> [課題の目的] 文書本文のうち「昔の大きな藍商の敷地の一部が」を含む箇所から始めて「丁度出たところが旧町並みの真中辺らしい。どっちに行こうか。」の後で止め、その範囲の「藍商」をすべて「染物商」に置き換えて示してください。

四国第5日目 脇町散策から立川渓谷へ

2004年 5月21日記
 7時頃起床し、食事をする。

 相棒が、トイレで会った派手なおばさんにもらったとティッシュペーパーを持ってくる。名刺代わりのティッシュだとか。面白い人もいるものだ。

 道の駅から、脇町の旧町並みまではすぐらしい。自動車はそのままに、今まで観光をしていなかったからと、脇町のその町並みの「うだつ」を見物に行く。

 昔の大きな藍商の敷地の一部がこの道の駅になったらしいので、道の駅からちょっとした堀を渡ったところに売店やインフォメーションセンターがあるという、面白い配置の道の駅なので、堀を渡るとすぐに旧藍商の屋敷の裏にでる。この藍商の館は見学が有料らしい。

 藍商の屋敷の横を通って旧町並みにでる。

 丁度出たところが旧町並みの真中辺らしい。どっちに行こうか。

 右側の道の奥に井戸が見え、そこで町並みが終わっているように見えたので、右側に行ってみる。

 両側には古い家が並び、それぞれが商売をしているようだが、まだ時間が早いので、店は閉まっている。

 ある店の前に古びた板に読みにくい字で「うだつ」の説明が書かれていたので読んでみる。

 「うだつ」って、鬼瓦ではなくて、一階の屋根と二階の軒下の間に作られた防火用の壁のことらしい。その壁の造りがすごく凝っていて、ちゃんと瓦も載っている。この余計な壁はお金持ちでないと作れなかったから、お金が無い人はうだつが上がらないと言ったらしい。やっと「うだつ」がわかった。そういえば、昔テレビで「うだつ」を見たときに、なんだかよくわからない壁を映していたような気がしてきた。あれが、これだったんだ。

> [提供データ]
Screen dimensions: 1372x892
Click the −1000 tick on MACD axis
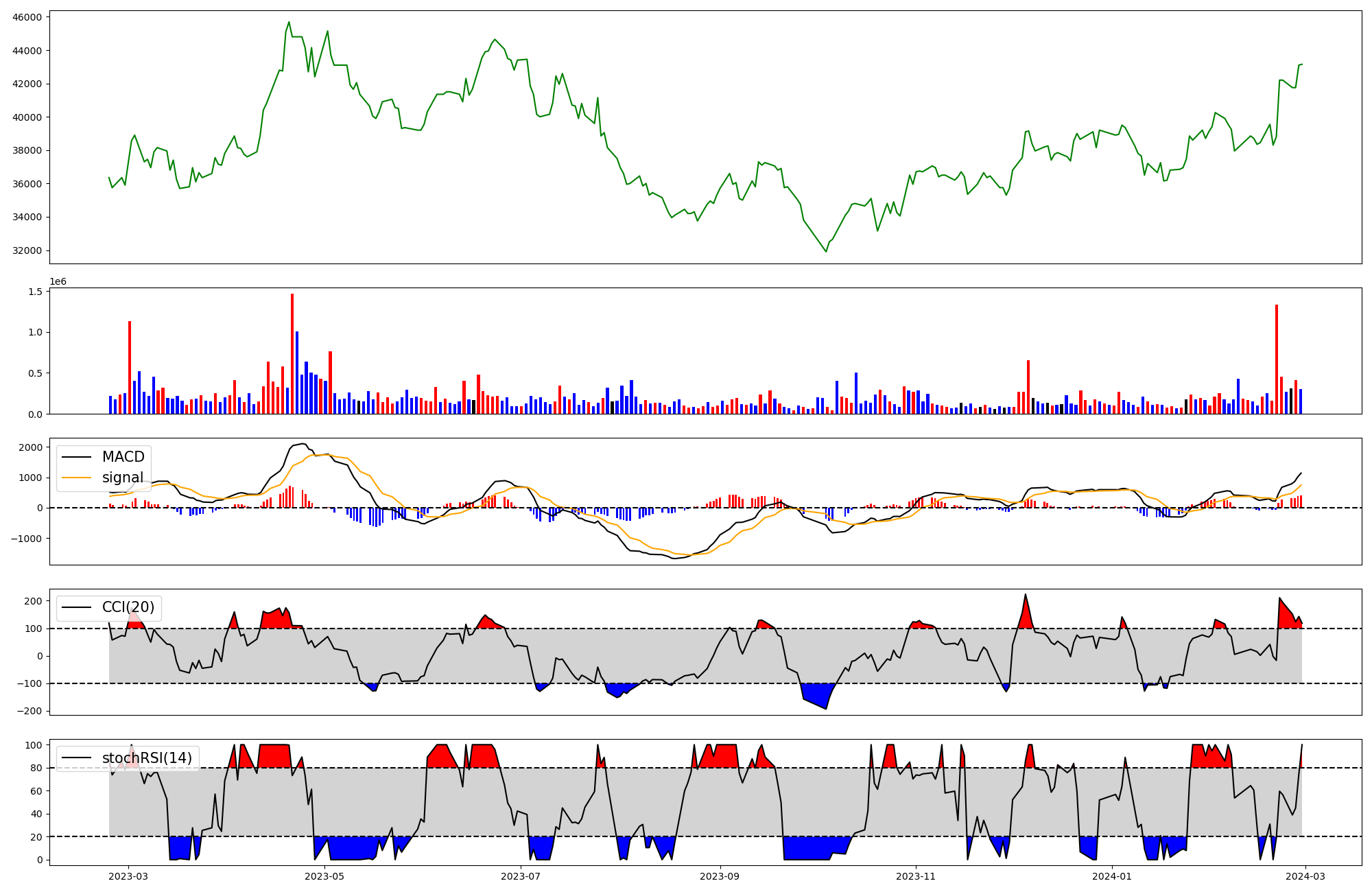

--

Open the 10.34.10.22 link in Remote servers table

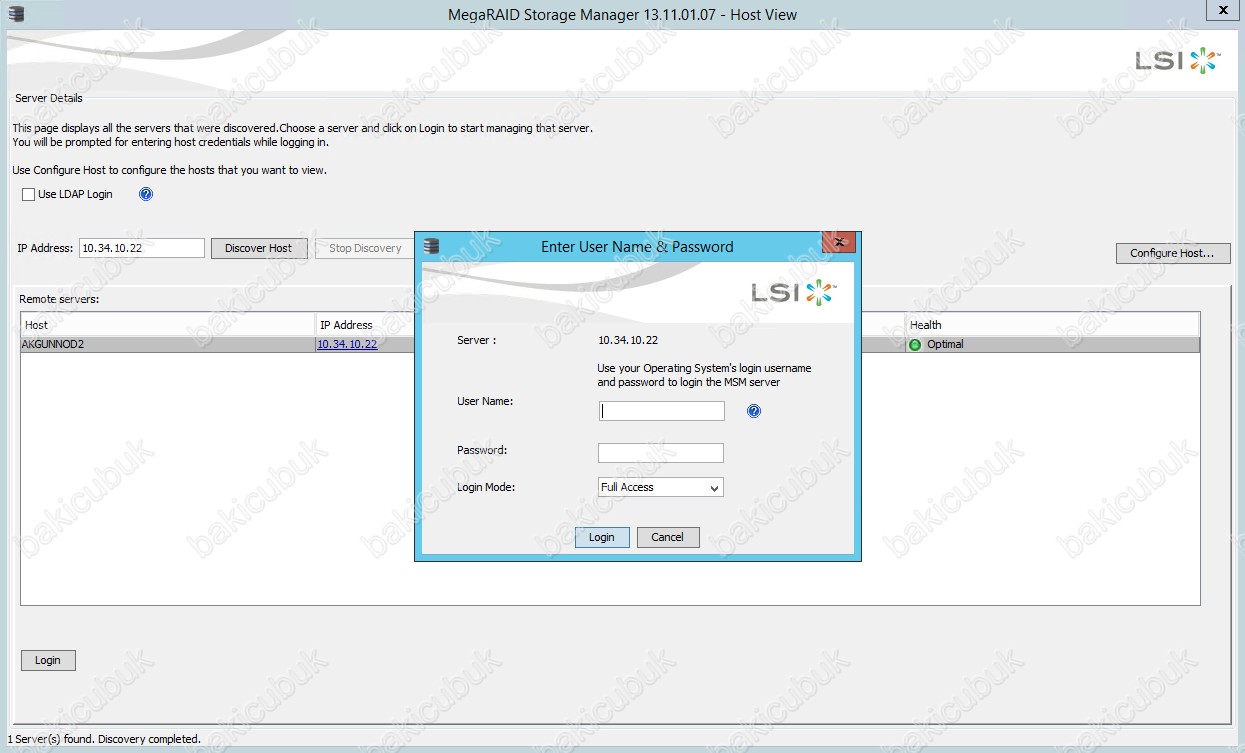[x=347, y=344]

--

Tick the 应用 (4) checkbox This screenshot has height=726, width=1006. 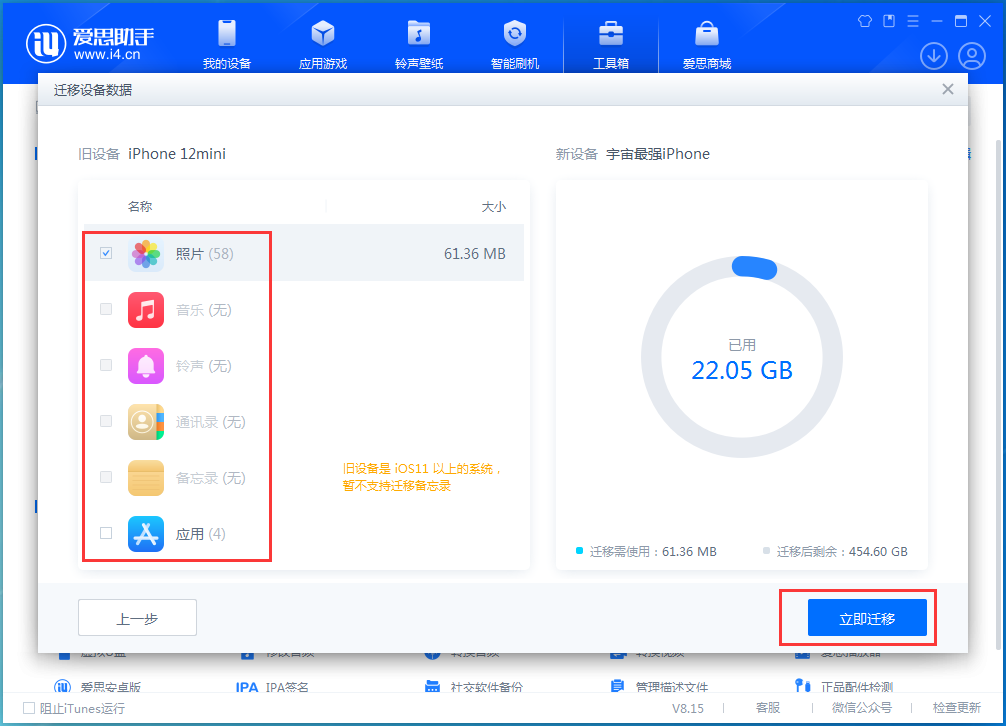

> [結果]
昔の大きな染物商の敷地の一部がこの道の駅になったらしいので、道の駅からちょっとした堀を渡ったところに売店やインフォメーションセンターがあるという、面白い配置の道の駅なので、堀を渡るとすぐに旧染物商の屋敷の裏にでる。この染物商の館は見学が有料らしい。

 染物商の屋敷の横を通って旧町並みにでる。

 丁度出たところが旧町並みの真中辺らしい。どっちに行こうか。